Усталые, мы неподвижно лежали в полумраке комнаты. Неоновые лампы уличного освещения давали достаточно света, чтобы я мог видеть Марину. В комнате было душно, и мы укрылись лишь тонкой батистовой простыней, которая не столько скрывала, сколько подчеркивала фигуру лежащей рядом женщины. Я ощущал жар, исходящий от её стройного и такого желанного тела. Мои пальцы ласково погладили белое плечо, не закрытое простыней. Я с наслаждением вдыхал аромат её кожи. С нежностью, на которую только был способен, поцеловал её в губы и поразился чистоте дыхания.
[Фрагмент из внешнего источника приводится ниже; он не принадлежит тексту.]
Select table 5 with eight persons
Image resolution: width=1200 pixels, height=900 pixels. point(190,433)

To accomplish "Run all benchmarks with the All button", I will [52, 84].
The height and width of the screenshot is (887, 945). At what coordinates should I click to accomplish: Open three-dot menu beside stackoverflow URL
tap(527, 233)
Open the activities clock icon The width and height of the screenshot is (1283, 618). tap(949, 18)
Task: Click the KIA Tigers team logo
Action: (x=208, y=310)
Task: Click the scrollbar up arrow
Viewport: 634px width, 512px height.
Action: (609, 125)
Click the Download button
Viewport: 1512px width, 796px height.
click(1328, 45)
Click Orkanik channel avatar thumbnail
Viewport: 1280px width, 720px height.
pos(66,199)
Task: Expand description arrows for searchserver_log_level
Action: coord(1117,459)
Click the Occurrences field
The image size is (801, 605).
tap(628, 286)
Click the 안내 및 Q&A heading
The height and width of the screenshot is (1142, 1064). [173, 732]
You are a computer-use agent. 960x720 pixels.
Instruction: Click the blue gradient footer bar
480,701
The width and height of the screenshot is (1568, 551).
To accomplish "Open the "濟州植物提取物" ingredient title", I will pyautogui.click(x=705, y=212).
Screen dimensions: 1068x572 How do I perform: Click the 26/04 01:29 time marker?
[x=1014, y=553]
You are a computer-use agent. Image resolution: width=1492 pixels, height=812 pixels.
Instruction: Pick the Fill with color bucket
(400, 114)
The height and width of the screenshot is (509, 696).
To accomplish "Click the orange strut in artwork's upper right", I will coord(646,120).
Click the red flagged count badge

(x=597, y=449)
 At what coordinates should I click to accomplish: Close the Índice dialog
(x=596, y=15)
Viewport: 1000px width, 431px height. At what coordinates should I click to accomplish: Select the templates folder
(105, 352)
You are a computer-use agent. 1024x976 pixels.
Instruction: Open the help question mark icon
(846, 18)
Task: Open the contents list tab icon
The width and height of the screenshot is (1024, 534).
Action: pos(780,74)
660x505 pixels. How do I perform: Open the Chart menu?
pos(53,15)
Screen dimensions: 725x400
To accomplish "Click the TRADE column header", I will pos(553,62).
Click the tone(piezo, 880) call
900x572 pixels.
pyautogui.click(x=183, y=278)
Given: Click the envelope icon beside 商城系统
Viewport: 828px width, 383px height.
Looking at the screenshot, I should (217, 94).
Она раскрыла сонные глаза и невинно посмотрела на меня, потом улыбнулась и нежно прикусила мои губы.
Я отбросил простыню, чтобы любоваться её телом, и медленными движениями стал гладить прекрасные длинные бедра, потом языком и губами, нежными касаниями ласкал эту плоть, начиная от напряжённой груди и заканчивая душистой сердцевиной её тела.
Одновременно мы почувствовали желание. Она закрыла глаза и стала искать мои губы. Я, нежно и медленно, ощущая биение крови в висках, начал проникать в неё.
Она открыла рот, но не закричала, а замерла в восхитительном напряжении, жадно вдыхая воздух…
Потом я услышал лёгкий вскрик, перешедший в стон… и наступила тишина. Мы расслабленно отстранились друг от друга, застыв в неподвижности.
На следующий день, пока дома не было жены, пригласил Марину к себе.
«Бедная бабанька! – пожалел следившую за всеми старуху. – Хреново ей зимой. Сколько делов без неё творится, а выйти и всё разнюхать нельзя – склизко и холодно»!
В декабре мой знакомый мент получил на погоны третью звёздочку, а на голову – папаху. Он специально позвонил и по какому‑то пустяковому вопросу пригласил к себе, встретив меня на улице, чтоб показаться во всей красе. Конечно, сделал ему «зелёный» подарок.
10
Кабанченко сдержал слово. После Нового года завод, в сущности, стал моим. Вернее, вошёл в концерн «32». Я же вошёл, гордо распахнув ногой дверь, – детство заиграло, – в кабинет директора. По широкой дорожке медленно продефилировал от двойных дверей к столу и остановился.
Директор, главный инженер и председатель профкома встали и, словно по команде, протянули для рукопожатия ладони. Я сделал вид, что не заметил, и, неспешно оглядев кабинет, уселся в кресло. За моими плечами, перемалывая жвачку, стоял здоровенный телохранитель. Тяжёлым взглядом осмотрел сидящую напротив троицу, наслаждаясь своим положением. Решалась их судьба – останутся здесь или нет.